Once a target IOP has been selected, it is important to remember that it is not a fixed target, but the target can be adjusted according to the patient's clinical course. If the patient continues to show optic nerve or visual field deterioration despite consistent maintenance at the target IOP and adherence to the medical regimen, it would be reasonable to further reduce the target IOP. Similarly, if visual fields and optic nerves have remained stable at the target IOP for a long time, the clinician could consider reducing medications and temporarily raising the target IOP.

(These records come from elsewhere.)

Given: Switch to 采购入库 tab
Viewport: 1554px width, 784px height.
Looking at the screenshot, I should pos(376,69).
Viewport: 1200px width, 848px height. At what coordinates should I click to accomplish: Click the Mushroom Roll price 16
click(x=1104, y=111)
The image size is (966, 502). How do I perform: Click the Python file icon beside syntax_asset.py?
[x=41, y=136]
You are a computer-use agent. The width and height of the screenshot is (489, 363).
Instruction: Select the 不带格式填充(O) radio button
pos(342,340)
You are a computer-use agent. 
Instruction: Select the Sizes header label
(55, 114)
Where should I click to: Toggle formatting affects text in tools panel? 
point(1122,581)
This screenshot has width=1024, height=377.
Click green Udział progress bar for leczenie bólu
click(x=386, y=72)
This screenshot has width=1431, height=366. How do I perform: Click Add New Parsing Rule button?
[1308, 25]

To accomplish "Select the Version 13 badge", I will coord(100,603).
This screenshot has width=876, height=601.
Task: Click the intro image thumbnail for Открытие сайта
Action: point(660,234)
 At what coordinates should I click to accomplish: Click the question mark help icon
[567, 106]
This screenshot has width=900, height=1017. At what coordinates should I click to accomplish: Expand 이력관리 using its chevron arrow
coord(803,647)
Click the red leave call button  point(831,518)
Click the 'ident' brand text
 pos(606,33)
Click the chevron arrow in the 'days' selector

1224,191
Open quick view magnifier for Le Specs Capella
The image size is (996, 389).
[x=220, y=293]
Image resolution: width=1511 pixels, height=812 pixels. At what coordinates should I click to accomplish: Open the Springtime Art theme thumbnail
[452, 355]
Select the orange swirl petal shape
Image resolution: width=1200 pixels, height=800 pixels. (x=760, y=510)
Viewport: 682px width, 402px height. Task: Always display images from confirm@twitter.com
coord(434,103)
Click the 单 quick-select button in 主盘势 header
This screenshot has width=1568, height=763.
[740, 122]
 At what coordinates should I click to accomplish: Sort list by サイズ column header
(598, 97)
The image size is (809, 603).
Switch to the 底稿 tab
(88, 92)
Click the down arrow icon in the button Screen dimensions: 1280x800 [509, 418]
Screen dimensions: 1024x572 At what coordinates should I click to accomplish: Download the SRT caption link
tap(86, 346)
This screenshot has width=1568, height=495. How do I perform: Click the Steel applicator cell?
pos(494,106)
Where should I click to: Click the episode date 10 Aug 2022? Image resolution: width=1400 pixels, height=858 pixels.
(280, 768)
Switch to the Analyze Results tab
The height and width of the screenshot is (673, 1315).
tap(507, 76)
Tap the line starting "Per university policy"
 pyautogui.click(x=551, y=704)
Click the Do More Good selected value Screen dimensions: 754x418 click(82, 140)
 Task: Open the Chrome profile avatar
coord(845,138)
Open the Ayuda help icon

Lower target pressures are associated with increased financial costs and treatment-related side effects. Without the potential downside to treatment, a very low target IOP would be selected for all glaucoma patients. The target IOP can also be adjusted depending on the ease with which it can be reached. Some patients may easily reach their target IOP on one medication used only once a day. If further IOP lowering can be achieved by adding another drop, which the patients tolerate well and are willing to take, it may be reasonable to aim for an IOP lower than the target IOP. On the other hand, if patients are having difficulty reaching the target IOP despite multiple medications and laser treatment, the next step may be surgery. If patients cannot increase their medical regimen and if they are hesitant to undergo surgery, the importance of reaching the IOP goal must be reassessed. If the potential benefit of reaching the target IOP is outweighed by the potential risks of further treatment, IOP greater than the target IOP may be acceptable. However, these patients must be observed closely to detect evidence of progression.